Penny ponders - Game marathon
by Penny Cliff
Columnist
Mar 01, 2013 | 578 views | 0 0 comments | 2 2 recommendations | email to a friend | print

Standing with the large cardboard sign at the Atlanta Hartsfield Airport with “Welcome Home Dave” and a drawn helicopter and ladder flying next to the colored letters, Dave’s ten-year old sister, Nikki, waited for her big brother, Lt. Keith David Howard to come up the escalator from the plane from San Diego. We got the idea of the box top from two places: you always see chauffeurs with names of the person they are going to pick up at airports, and then the teenage pizza sign spinners outside of Wal-Mart. I almost suggested that Nikki try to spin the sign. But then, figured it might spin off into some of the group next to us waiting for their loved ones. We might not be looked upon very kindly should that happen.

Finally, my oldest son emerged. Nikki and I bent under the ropes and hugged this good-looking young man sporting a John Lennon and Yoko Ono T-shirt. He got thumbs up from a middle-age man that I thought would have, at one time, been a part of that culture. It was a neat T-shirt, though. It was great to see Dave. He flew out on this Presidents Day weekend to see all of us before he is shortly deployed by the U. S. Navy. So, this was to be the last time we see him for a year. How do you spend time with a family member who will shortly be headed out on a carrier to the Middle East?

Starting off our weekend, Dave treated us to “The Greatest Show on Earth.” As a surprise, he had bought tickets to the Ringling Brothers and Barnum & Bailey Circus. We braved the cutting cold wind to head up to the Philips Arena, amongst a bevy of pretty young cheerleaders who must have been freezing. Not only was the circus in town, but the national cheerleading championship. The radio that morning had warned Georgians not to go to Atlanta if they could help it because of the more than usual crowds. There were a lot of people.

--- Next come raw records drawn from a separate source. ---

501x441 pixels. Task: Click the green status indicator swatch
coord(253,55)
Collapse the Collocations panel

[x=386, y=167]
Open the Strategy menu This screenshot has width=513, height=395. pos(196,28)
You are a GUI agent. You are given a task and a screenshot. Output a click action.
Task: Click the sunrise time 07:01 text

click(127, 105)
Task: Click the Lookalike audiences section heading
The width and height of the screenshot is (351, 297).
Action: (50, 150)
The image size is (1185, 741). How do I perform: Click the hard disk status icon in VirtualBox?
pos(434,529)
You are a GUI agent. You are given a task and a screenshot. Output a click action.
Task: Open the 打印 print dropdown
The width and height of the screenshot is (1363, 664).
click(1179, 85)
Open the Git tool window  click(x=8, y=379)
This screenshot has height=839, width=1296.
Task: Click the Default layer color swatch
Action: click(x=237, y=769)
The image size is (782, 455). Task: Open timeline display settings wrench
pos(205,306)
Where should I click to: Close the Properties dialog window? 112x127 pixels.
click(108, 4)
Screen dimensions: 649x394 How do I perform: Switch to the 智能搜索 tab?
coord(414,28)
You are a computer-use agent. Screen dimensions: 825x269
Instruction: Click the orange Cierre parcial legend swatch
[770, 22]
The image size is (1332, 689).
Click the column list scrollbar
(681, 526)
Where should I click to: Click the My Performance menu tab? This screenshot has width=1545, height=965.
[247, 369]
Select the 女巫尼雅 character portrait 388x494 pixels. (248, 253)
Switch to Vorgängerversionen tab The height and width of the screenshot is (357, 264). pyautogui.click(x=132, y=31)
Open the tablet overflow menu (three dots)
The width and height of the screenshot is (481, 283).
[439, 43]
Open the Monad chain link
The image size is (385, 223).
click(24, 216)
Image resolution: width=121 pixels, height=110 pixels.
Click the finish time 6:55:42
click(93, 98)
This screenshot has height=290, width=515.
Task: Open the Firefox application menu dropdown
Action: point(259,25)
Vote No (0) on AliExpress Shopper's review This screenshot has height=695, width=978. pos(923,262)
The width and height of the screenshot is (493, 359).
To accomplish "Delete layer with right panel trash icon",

I drove up to Atlanta, but who best to get us out of this city than my son the pilot. I sat up front with him. Husband Bill and Nikki were in the back. Maybe I should have sat in the back. There is a reason that I didn’t teach Dave how to drive as a teenager. This time I didn’t hold onto the door handle, or press my foot on the imaginary brake on the passenger’s side. I was proud of me; only once did I shakily point at the fast approaching bumper of the car in front of us while telling myself, “He’s a pilot; he’s a pilot; he’s a really good pilot.” Then I figured that it was best to just look out of the window.

Dave wanted to be with family before he left, but it wasn’t until he picked up a game called Catan at Wal-Mart that the idea for our time together finally took shape. My kids all grew up playing games. It’s the most typical “family” activity we have. And, Dave needed family. So, on this cold weekend we had the first ever Family Game Marathon. Saturday, Sunday and early Monday before he flew back, the four of us battled it out. We kept points in the games: 3 points for the winner, 2 points for second place, 1 for third and 0 for last. And, Dave and Nikki decided, the winner would not get a prize, but the loser would be covered in shaving cream. We played Yahtzee, Balderdash, Clue, Ruckers, Spot it, Catan, Apples to Apples, Wii games (which I think my son and daughter had an unfair advantage in), and ended with bowling in Griffin. Luckily, Bill was last. I was close at third. Beaten by my son and our ten-year-old! And the good sport Bill was, ended up with a shaving cream hat. But then, my son went after his poor defenseless mother and sister, and we chased each other with shaving cream fingers. I think the dogs and cat hid. It was best for them.

And the games were best for us: A time to be competitive and laugh in a safe family place, in an unsafe world where, in the roll of the dice, everything can change.